→ **Task goal**: Wherever a line in the material contains the word "font", copy that line.

=== Section Start ===

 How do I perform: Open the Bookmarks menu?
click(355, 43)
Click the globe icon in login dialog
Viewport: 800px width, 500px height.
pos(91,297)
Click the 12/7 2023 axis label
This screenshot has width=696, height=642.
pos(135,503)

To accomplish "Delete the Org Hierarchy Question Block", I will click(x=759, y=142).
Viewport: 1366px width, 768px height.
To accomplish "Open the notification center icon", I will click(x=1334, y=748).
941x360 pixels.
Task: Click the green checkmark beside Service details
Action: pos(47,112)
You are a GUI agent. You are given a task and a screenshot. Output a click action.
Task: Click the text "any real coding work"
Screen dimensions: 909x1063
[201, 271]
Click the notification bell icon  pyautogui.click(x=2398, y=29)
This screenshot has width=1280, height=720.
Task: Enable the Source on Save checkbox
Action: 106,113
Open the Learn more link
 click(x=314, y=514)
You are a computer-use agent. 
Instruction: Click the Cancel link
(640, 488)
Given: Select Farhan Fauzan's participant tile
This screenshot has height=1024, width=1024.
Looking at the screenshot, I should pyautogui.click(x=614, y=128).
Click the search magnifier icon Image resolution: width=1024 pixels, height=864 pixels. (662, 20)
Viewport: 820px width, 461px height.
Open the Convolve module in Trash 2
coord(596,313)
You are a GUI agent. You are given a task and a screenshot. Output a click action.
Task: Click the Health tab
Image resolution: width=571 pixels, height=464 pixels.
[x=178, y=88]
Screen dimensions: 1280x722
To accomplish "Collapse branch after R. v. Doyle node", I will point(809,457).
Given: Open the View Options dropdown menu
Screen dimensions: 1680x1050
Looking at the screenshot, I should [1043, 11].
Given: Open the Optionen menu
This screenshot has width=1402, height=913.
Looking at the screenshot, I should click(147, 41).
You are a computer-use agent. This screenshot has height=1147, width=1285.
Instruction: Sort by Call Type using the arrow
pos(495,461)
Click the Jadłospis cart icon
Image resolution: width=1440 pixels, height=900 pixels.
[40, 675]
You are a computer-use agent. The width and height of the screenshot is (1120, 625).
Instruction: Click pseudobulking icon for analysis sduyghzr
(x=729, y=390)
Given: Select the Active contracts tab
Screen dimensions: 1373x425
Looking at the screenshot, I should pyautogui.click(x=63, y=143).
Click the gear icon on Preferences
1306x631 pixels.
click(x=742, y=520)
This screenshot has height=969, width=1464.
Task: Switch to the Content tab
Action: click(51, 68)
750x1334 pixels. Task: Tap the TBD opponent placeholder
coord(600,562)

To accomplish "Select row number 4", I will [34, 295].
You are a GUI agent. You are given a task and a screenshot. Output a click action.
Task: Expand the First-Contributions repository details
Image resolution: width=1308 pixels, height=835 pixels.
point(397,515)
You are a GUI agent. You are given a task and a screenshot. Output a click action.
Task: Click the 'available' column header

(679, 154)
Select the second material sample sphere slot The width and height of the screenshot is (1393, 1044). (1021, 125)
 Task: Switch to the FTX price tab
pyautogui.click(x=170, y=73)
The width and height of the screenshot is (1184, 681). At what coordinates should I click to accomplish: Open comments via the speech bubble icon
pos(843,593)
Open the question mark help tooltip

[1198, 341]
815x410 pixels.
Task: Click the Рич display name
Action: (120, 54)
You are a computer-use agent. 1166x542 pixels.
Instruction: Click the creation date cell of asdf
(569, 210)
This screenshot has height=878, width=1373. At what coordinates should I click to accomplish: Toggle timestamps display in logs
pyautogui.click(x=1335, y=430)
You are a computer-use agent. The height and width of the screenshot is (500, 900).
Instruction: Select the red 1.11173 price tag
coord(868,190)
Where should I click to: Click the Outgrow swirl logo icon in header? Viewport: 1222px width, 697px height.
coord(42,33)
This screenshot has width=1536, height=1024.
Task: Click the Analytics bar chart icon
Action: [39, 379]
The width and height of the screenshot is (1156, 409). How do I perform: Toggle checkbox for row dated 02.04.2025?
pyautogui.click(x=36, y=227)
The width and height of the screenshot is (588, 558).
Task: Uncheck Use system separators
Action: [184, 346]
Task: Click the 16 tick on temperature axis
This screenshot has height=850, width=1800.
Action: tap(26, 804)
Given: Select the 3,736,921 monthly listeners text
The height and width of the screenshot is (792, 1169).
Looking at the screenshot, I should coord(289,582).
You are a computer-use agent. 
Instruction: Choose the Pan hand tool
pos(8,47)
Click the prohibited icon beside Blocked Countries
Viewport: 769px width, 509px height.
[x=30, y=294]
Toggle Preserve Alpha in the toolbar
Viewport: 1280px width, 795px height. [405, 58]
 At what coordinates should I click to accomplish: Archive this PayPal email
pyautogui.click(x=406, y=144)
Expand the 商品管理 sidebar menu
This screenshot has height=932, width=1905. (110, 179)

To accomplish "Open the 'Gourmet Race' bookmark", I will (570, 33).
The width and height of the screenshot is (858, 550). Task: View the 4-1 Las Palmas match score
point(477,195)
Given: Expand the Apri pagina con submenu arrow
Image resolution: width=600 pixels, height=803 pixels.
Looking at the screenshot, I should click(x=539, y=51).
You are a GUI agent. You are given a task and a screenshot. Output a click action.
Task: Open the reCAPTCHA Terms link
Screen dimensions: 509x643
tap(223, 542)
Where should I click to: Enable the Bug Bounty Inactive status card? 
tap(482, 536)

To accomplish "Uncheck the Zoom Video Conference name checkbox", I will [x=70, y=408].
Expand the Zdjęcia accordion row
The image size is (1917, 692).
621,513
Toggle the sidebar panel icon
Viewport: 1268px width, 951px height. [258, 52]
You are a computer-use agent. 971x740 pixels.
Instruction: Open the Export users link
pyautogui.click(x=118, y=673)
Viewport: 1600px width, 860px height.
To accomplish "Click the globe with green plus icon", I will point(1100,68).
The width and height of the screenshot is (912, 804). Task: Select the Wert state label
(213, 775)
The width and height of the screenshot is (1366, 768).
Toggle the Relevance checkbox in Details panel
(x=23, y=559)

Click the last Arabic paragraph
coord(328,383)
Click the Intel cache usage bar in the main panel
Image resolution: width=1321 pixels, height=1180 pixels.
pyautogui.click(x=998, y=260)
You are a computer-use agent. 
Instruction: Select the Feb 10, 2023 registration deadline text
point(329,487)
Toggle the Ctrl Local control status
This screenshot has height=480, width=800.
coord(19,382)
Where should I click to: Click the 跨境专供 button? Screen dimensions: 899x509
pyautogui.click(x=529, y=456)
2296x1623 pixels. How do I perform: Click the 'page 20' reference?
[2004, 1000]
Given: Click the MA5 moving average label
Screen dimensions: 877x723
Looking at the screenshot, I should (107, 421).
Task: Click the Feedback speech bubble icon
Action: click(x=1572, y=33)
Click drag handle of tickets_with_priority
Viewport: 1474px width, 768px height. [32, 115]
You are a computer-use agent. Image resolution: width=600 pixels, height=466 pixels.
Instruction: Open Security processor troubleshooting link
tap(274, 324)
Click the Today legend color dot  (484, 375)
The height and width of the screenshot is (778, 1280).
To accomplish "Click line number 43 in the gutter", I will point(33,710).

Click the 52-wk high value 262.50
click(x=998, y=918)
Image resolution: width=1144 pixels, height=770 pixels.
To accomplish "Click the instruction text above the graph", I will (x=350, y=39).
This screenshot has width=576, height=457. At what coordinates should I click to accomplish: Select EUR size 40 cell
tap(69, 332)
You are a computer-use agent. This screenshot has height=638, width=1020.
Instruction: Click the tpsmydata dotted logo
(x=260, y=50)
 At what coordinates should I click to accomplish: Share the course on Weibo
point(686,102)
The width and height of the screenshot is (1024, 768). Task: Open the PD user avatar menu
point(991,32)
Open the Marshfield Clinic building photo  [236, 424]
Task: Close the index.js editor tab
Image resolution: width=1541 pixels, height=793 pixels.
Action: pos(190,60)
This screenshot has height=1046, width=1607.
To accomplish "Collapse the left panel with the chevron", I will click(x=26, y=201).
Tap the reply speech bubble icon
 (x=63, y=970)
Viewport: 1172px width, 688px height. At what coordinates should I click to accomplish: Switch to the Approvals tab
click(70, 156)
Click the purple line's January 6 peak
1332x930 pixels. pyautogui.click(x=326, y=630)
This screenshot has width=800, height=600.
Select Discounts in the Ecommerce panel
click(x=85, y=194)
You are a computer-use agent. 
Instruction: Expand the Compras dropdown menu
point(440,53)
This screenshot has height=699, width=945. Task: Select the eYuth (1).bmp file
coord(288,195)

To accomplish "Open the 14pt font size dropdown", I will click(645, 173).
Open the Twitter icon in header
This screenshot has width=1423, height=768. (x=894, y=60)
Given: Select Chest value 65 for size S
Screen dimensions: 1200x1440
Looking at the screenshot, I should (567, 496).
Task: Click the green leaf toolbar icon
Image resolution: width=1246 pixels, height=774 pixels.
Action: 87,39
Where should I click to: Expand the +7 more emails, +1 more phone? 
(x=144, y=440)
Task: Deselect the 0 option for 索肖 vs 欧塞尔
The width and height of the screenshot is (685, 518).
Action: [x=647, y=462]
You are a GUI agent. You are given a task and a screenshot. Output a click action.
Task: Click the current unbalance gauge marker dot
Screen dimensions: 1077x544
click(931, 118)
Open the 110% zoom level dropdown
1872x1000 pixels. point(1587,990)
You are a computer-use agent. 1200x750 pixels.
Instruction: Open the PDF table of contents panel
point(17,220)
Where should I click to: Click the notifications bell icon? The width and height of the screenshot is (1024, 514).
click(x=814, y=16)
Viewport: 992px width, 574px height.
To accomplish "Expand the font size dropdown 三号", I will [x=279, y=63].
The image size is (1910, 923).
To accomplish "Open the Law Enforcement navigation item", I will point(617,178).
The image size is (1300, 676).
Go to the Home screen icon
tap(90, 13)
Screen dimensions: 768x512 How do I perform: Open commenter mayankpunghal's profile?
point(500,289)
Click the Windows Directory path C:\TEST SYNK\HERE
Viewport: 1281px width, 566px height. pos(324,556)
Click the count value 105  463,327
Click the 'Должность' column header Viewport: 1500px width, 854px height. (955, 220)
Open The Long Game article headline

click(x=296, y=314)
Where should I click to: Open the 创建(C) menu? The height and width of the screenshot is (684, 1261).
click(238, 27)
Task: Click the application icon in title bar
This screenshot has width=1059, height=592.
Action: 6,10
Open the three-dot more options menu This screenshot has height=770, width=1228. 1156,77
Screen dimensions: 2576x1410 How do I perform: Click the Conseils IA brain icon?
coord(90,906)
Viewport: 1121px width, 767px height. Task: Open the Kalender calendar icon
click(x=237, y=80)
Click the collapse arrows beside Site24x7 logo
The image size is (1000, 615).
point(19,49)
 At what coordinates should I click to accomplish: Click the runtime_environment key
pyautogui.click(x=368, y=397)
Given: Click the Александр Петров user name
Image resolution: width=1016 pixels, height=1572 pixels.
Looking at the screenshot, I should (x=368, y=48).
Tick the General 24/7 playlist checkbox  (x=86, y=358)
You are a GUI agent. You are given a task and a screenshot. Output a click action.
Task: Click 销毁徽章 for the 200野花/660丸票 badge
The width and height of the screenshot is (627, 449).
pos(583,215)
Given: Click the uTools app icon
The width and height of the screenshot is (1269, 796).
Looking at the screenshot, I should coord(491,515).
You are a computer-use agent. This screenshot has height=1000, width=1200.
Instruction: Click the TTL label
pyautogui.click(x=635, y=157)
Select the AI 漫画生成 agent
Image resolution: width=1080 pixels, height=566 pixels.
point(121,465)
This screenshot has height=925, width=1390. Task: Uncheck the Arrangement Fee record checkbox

=== Section End ===

→ **Result of this exercise**:
To accomplish "Open the 14pt font size dropdown", I will click(645, 173).
To accomplish "Expand the font size dropdown 三号", I will [x=279, y=63].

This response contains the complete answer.